John O'Brien Jul. 21, 2010, 1:00pm
LAFAYETTE, La. (Legal Newsline) - Ohio Attorney General Richard Cordray wants the private lawyers representing Ohio pension funds to be named lead counsel in a class action lawsuit against BP.
Cordray is joined in his request by New York Comptroller Thomas DiNapoli, whose state is also represented by the same attorneys. They allege a loss on their investments because of misstatements to investors leading to the April explosion on an offshore oil rig in the Gulf of Mexico that killed 11 workers and caused a lasting oil spill.
"Institutional investors, and the Ohio Funds in particular, have been greatly harmed by BP's alleged misconduct. By forming a partnership between New York and Ohio, we aim to compensate investors for what we believe was securities fraud and effect real change in the way BP and other companies do business," Cordray said.
Cordray said estimates indicate the Ohio and New York funds lost more than $200 million. He alleges BP and other defendants made misleading statements regarding the company's safety protocols and records.
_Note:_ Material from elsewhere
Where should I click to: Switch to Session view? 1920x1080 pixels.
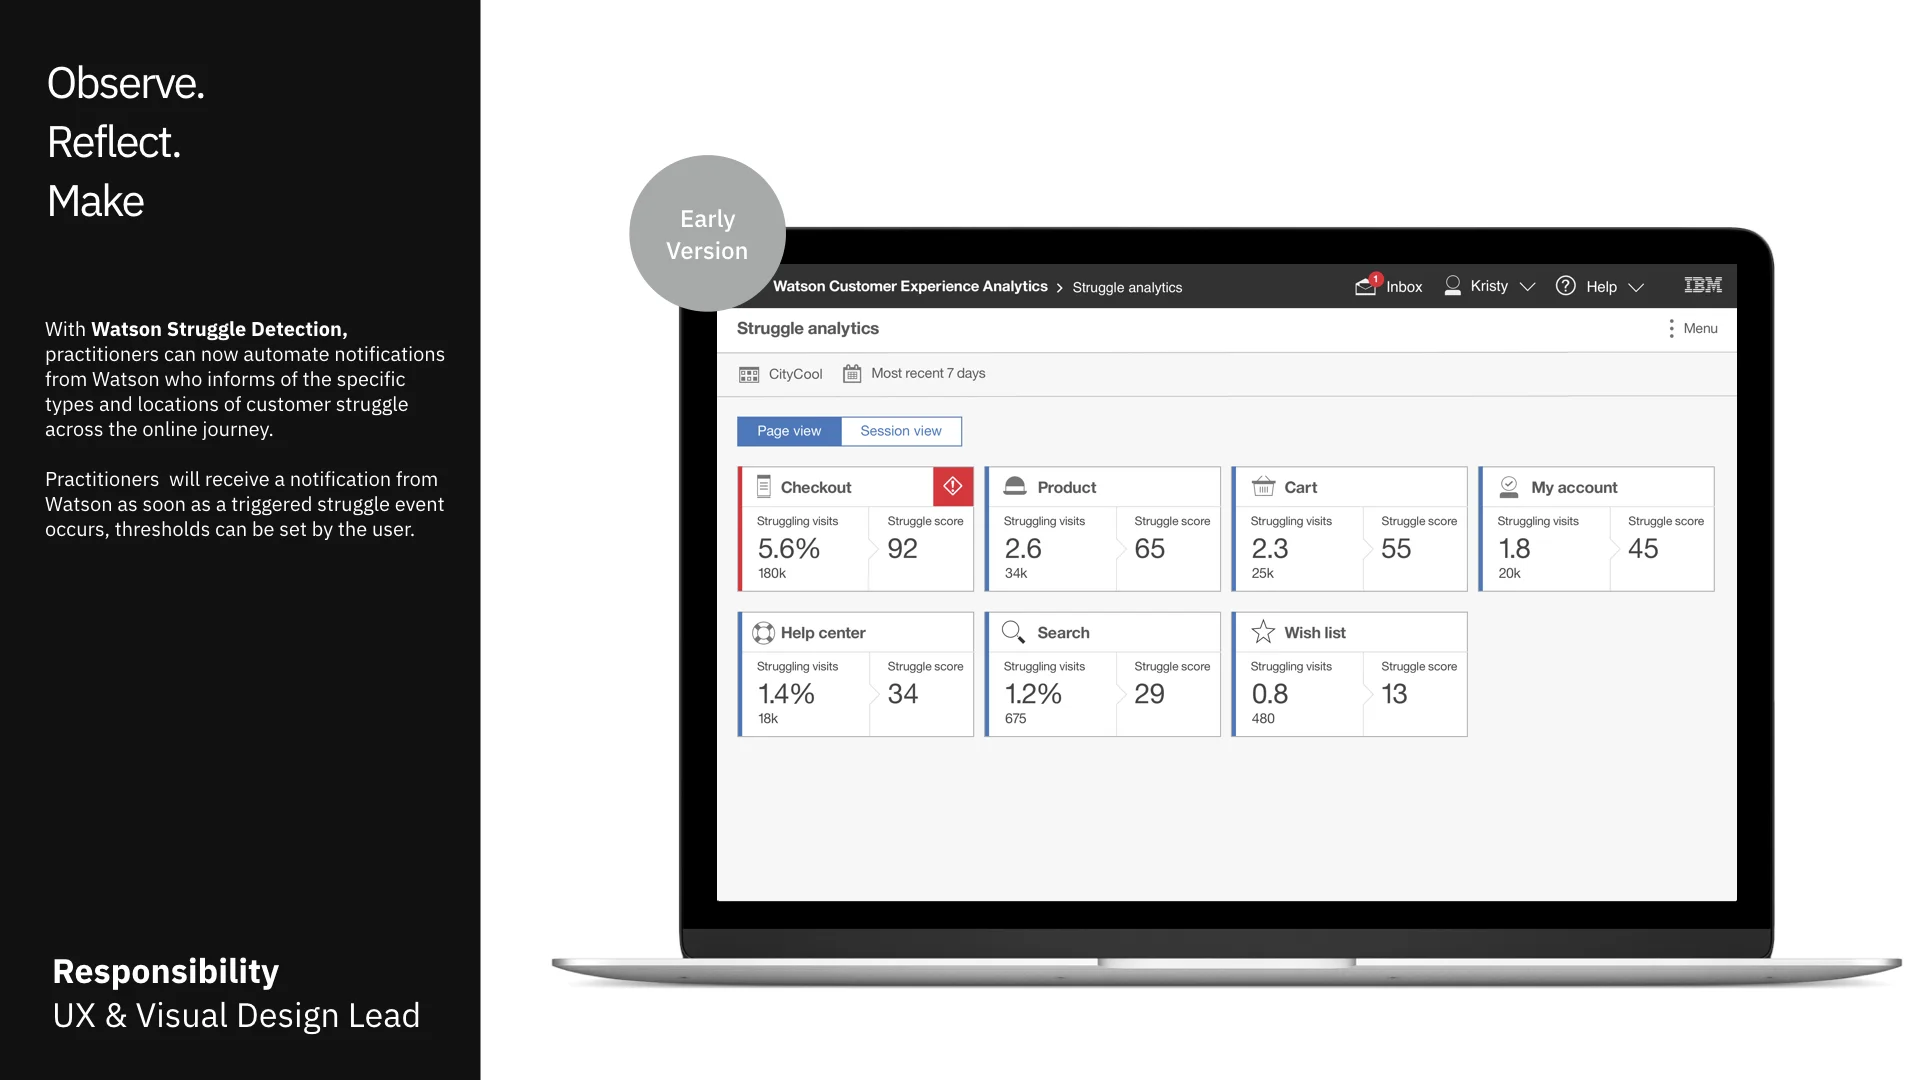[x=900, y=431]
BP's stock has fallen almost 40 percent since the April 20 explosion. The states filed their motion to become lead plaintiffs Tuesday in Louisiana federal court.
The law firms representing the states are Harrell & Nowak of New Orleans, Cohen Milstein Sellers & Toll of Washington, D.C., and Berman Devalerio of Boston. San Francisco attorneys Joseph Tabacco and Matthew Pearson are also representing the states.
The pensions allegedly affected are the New York State Common Retirement Fund, the Ohio Public Employees Retirement System, the State Teachers Retirement System of Ohio, the School Employees Retirement System of Ohio and the Ohio Police & Fire Pension Fund.